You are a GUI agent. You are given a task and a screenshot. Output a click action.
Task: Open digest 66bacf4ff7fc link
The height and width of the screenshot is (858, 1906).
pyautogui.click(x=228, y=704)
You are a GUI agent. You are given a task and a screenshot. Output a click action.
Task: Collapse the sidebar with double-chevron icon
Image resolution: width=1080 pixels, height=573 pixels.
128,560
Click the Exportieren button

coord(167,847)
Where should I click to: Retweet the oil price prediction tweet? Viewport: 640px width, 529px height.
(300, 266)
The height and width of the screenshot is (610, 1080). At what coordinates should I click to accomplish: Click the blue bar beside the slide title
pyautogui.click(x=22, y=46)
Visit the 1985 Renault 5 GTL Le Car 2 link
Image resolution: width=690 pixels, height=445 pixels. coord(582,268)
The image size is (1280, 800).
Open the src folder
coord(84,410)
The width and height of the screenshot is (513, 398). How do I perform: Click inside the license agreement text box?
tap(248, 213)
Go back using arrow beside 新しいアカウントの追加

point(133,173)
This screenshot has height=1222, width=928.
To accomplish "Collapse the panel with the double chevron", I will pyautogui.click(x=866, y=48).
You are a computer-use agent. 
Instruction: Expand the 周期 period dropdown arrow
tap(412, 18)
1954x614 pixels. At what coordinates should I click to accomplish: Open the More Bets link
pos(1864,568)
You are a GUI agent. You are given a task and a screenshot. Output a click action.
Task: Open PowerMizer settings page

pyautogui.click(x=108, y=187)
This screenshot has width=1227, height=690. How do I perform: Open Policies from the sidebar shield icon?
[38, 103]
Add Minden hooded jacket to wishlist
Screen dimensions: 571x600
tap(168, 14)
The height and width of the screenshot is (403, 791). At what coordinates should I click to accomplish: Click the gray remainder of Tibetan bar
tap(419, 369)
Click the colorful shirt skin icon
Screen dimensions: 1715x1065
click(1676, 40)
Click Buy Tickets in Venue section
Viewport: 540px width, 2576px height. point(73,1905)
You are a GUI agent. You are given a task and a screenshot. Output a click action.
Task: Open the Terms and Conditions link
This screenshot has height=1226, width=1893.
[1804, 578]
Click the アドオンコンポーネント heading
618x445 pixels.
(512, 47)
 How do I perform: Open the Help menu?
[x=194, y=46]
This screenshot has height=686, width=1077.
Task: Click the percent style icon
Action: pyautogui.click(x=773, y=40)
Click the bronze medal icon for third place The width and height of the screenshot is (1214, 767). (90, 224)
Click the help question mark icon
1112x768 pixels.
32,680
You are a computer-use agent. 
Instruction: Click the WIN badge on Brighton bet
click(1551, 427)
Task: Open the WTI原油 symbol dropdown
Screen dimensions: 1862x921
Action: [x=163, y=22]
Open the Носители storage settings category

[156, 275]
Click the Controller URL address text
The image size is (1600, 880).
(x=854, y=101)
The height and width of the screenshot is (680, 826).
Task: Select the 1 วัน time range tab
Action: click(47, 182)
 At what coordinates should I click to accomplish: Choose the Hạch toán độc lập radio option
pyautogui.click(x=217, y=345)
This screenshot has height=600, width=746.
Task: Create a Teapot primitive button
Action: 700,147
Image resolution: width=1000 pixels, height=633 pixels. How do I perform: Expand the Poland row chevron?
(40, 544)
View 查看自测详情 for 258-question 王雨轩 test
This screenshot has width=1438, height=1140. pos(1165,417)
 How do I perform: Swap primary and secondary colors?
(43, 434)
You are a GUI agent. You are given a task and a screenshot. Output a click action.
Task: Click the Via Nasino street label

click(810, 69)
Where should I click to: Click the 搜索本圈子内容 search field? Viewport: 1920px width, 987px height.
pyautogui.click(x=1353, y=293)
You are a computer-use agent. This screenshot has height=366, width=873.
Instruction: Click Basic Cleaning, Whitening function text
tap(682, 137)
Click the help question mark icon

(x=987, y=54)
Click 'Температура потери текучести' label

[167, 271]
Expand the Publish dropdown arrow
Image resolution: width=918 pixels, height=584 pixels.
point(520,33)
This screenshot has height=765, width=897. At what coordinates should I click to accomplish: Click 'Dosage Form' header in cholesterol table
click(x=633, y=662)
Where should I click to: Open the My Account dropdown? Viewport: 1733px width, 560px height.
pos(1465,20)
****************
The records above are to be set down again exactly as written.

You are a GUI agent. You are given a task and a screenshot. Output a click action.
Task: Open digest 66bacf4ff7fc link
The height and width of the screenshot is (858, 1906).
pyautogui.click(x=228, y=704)
You are a GUI agent. You are given a task and a screenshot. Output a click action.
Task: Collapse the sidebar with double-chevron icon
Image resolution: width=1080 pixels, height=573 pixels.
128,560
Click the Exportieren button

coord(167,847)
Where should I click to: Retweet the oil price prediction tweet? Viewport: 640px width, 529px height.
(300, 266)
The height and width of the screenshot is (610, 1080). At what coordinates should I click to accomplish: Click the blue bar beside the slide title
pyautogui.click(x=22, y=46)
Visit the 1985 Renault 5 GTL Le Car 2 link
Image resolution: width=690 pixels, height=445 pixels. coord(582,268)
The image size is (1280, 800).
Open the src folder
coord(84,410)
The width and height of the screenshot is (513, 398). How do I perform: Click inside the license agreement text box?
tap(248, 213)
Go back using arrow beside 新しいアカウントの追加

point(133,173)
This screenshot has height=1222, width=928.
To accomplish "Collapse the panel with the double chevron", I will pyautogui.click(x=866, y=48).
You are a computer-use agent. 
Instruction: Expand the 周期 period dropdown arrow
tap(412, 18)
1954x614 pixels. At what coordinates should I click to accomplish: Open the More Bets link
pos(1864,568)
You are a GUI agent. You are given a task and a screenshot. Output a click action.
Task: Open PowerMizer settings page

pyautogui.click(x=108, y=187)
This screenshot has width=1227, height=690. How do I perform: Open Policies from the sidebar shield icon?
[38, 103]
Add Minden hooded jacket to wishlist
Screen dimensions: 571x600
tap(168, 14)
The height and width of the screenshot is (403, 791). At what coordinates should I click to accomplish: Click the gray remainder of Tibetan bar
tap(419, 369)
Click the colorful shirt skin icon
Screen dimensions: 1715x1065
click(1676, 40)
Click Buy Tickets in Venue section
Viewport: 540px width, 2576px height. point(73,1905)
You are a GUI agent. You are given a task and a screenshot. Output a click action.
Task: Open the Terms and Conditions link
This screenshot has height=1226, width=1893.
[1804, 578]
Click the アドオンコンポーネント heading
618x445 pixels.
(512, 47)
 How do I perform: Open the Help menu?
[x=194, y=46]
This screenshot has height=686, width=1077.
Task: Click the percent style icon
Action: pyautogui.click(x=773, y=40)
Click the bronze medal icon for third place The width and height of the screenshot is (1214, 767). (90, 224)
Click the help question mark icon
1112x768 pixels.
32,680
You are a computer-use agent. 
Instruction: Click the WIN badge on Brighton bet
click(1551, 427)
Task: Open the WTI原油 symbol dropdown
Screen dimensions: 1862x921
Action: [x=163, y=22]
Open the Носители storage settings category

[156, 275]
Click the Controller URL address text
The image size is (1600, 880).
(x=854, y=101)
The height and width of the screenshot is (680, 826).
Task: Select the 1 วัน time range tab
Action: click(47, 182)
 At what coordinates should I click to accomplish: Choose the Hạch toán độc lập radio option
pyautogui.click(x=217, y=345)
This screenshot has height=600, width=746.
Task: Create a Teapot primitive button
Action: 700,147
Image resolution: width=1000 pixels, height=633 pixels. How do I perform: Expand the Poland row chevron?
(40, 544)
View 查看自测详情 for 258-question 王雨轩 test
This screenshot has width=1438, height=1140. pos(1165,417)
 How do I perform: Swap primary and secondary colors?
(43, 434)
You are a GUI agent. You are given a task and a screenshot. Output a click action.
Task: Click the Via Nasino street label

click(810, 69)
Where should I click to: Click the 搜索本圈子内容 search field? Viewport: 1920px width, 987px height.
pyautogui.click(x=1353, y=293)
You are a computer-use agent. This screenshot has height=366, width=873.
Instruction: Click Basic Cleaning, Whitening function text
tap(682, 137)
Click the help question mark icon

(x=987, y=54)
Click 'Температура потери текучести' label

[167, 271]
Expand the Publish dropdown arrow
Image resolution: width=918 pixels, height=584 pixels.
point(520,33)
This screenshot has height=765, width=897. At what coordinates should I click to accomplish: Click 'Dosage Form' header in cholesterol table
click(x=633, y=662)
Where should I click to: Open the My Account dropdown? Viewport: 1733px width, 560px height.
pos(1465,20)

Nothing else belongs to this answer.